The maintenance department provides service to the operations department – somewhat analogous to McDonald’s providing service to the general public. Maintenance could learn a great deal from the fast food industry with respect to attitude (smiles are free), manpower and capacity planning (demand is somewhat unpredictable), and order taking (fast food companies provide quick response times on their ‘work orders’).
The courier industry is also a good target for benchmarking. Large courier companies have excellent dispatch and mobile tracking systems for parcels, which are analogous to the tracking of maintenance jobs. Furthermore, they spend a great deal of time and effort in developing engineered work standards to improve the productivity and predictability of their processes. Some of the techniques used by the courier industry may be transferable in developing standards for repetitive maintenance tasks.

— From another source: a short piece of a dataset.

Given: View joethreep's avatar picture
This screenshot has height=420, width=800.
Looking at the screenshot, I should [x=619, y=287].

2. Supply Chain Management
When it comes to tight control of inventory from one end of the supply chain to the other, maintenance shops can learn a lot from pharmaceutical companies. Drugs must be carefully tracked such that if a bad batch is detected in the field, the entire lot can be recalled and the root cause of the problem found quickly.
Large retailers like Wal-Mart move a lot of material very efficiently. Retailers have developed world-class techniques for managing their suppliers, keeping inventory at an absolute minimum despite uncertain demand, expediting critical orders, ensuring constancy of supply, and utilizing warehousing space efficiently – a lot could be learnt from them.
3. Reliability Management
What should you do with the endless stream of equipment history data within your CMMS? The health care industry in the US provides an excellent example of how focus on reliability management can pay big dividends. Health Maintenance Organizations (HMO’s) have a mandate to maximize profit by maintaining the health of their clients. An HMO will bill its clients a premium. The premiums are then aggregated into the top line of a budget, and the HMO directs its energy into minimizing the downtime (ie, sickness) of its assets (ie, their clients).

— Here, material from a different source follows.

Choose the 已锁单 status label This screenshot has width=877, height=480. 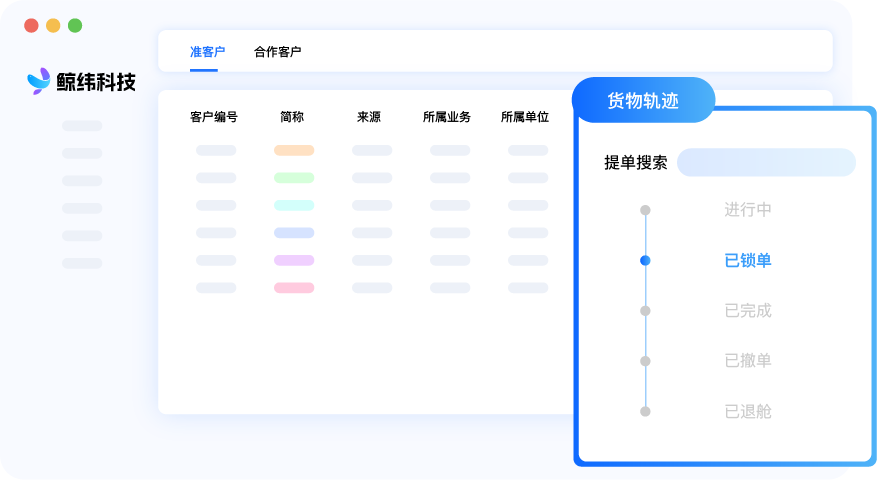[748, 260]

Maintenance staff, in a production environment, are similar to the doctors working for an HMO in that in order to minimize costs, both must work efficiently and effectively to predict, prevent and correct failures of the assets for which they care. For example, doctors make use of encoded fields on ‘work orders’ to track the problem as reported by a patient, the cause, and corrective action taken. The HMO then uses statistical analysis to drive out the preventive measures that reduce high cost failures. As well, predictive models are built to understand who is at greatest risk, and how a failure can be avoided or its impact minimized.
4. Preventive Maintenance
Some companies have a superb reputation for having moved to a more planned environment. For example, airlines, airport authorities, and utilities cannot afford to have reactive-style maintenance operations. For the safety and convenience of the public, major emphasis is placed on preventive maintenance to avoid downtime. Although this may seem like an extremely costly approach for some maintenance shops, upon closer examination through benchmarking, it is surprising just how much is transferable.

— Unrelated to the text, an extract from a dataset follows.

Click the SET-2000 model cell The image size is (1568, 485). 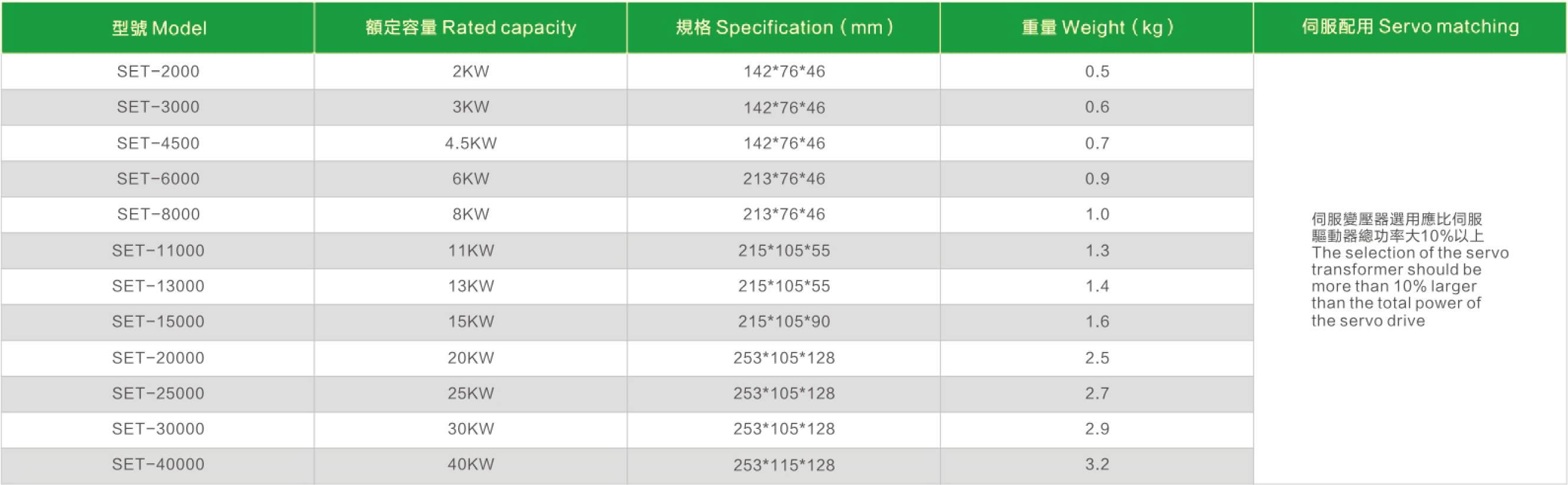pyautogui.click(x=158, y=72)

Similarly, the military has an outstanding preventive maintenance program for their equipment, as evidenced by the various Middle East conflicts. Much was learnt by the military on the advantages of preventive maintenance over reactive maintenance, and how to do it right.
In summary, do not narrow your scope to benchmarking only other maintenance operations in your industry. Instead, narrow your scope to those few processes that will yield the greatest improvement opportunity. Then broaden your search for benchmarking targets to any company in the world that exhibits excellence for those processes, including but not limited to maintenance operations.